## WORK INSTRUCTIONS
In the forum thread about in-game outfits, what does Suave_Spencer expect to wear often after getting the blue zap suit?

## PROVIDED TEXT
>> BEGIN

# What do you wear in-game?



## deardeer (Sep 3, 2013)

I find it interesting to see how people style their characters :3 Do you prefer to wear clothes from Able Sisters/Gracie's or QR codes? Pictures would be great or a general description of what your character is currently wearing!

At the moment I'm wearing a QR code I made - a white peter pan cat dress aha - with a white lily in my hair, white bobby socks, the pink flip flops/sandals (can't remember their name..) and the bandages accessory



Spoiler: my char


----------



## Suave_Spencer (Sep 3, 2013)

At the moment it's a fall plaid shirt, leopard pants, lace up boots and a beret. Once I get the blue zap suit I'll probably wear the blue superhero outfit quite a lot though.


----------



## Imbri (Sep 3, 2013)

Over the summer, I wore mainly tank dresses with a coordinating pair of shoes and hair accessory. Now that cooler weather is here, I think I'll probably go into more skirts with long sleeved tops or sweaters, tights, and maybe some cute hats. I live in skirts and dresses IRL, so my character is doing the same thing. I _might_ take pity on her this winter and give her some pants to wear. We'll see.


----------



## taylalatbh (Sep 3, 2013)

>> END

## GIVEN INFORMATION

>> BEGIN

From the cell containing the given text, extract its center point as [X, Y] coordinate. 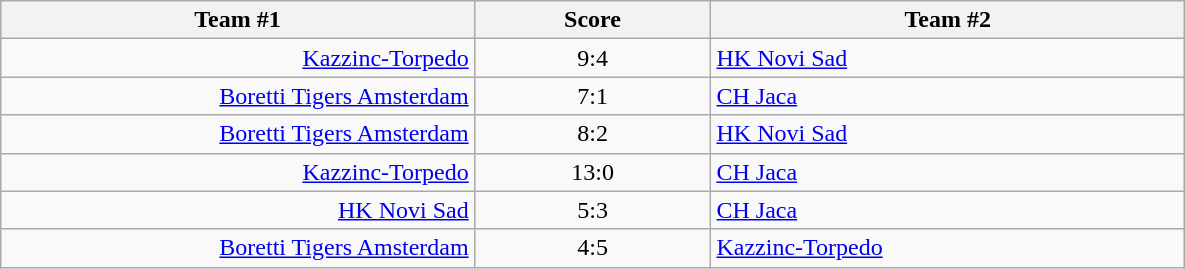
Score [592, 20]
13:0 [592, 172]
5:3 [592, 210]
Team #1 [238, 20]
4:5 [592, 248]
9:4 [592, 58]
7:1 [592, 96]
Team #2 [948, 20]
8:2 [592, 134]
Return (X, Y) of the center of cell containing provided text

>> END

## ANSWER TO THIS EXERCISE
The blue superhero outfit.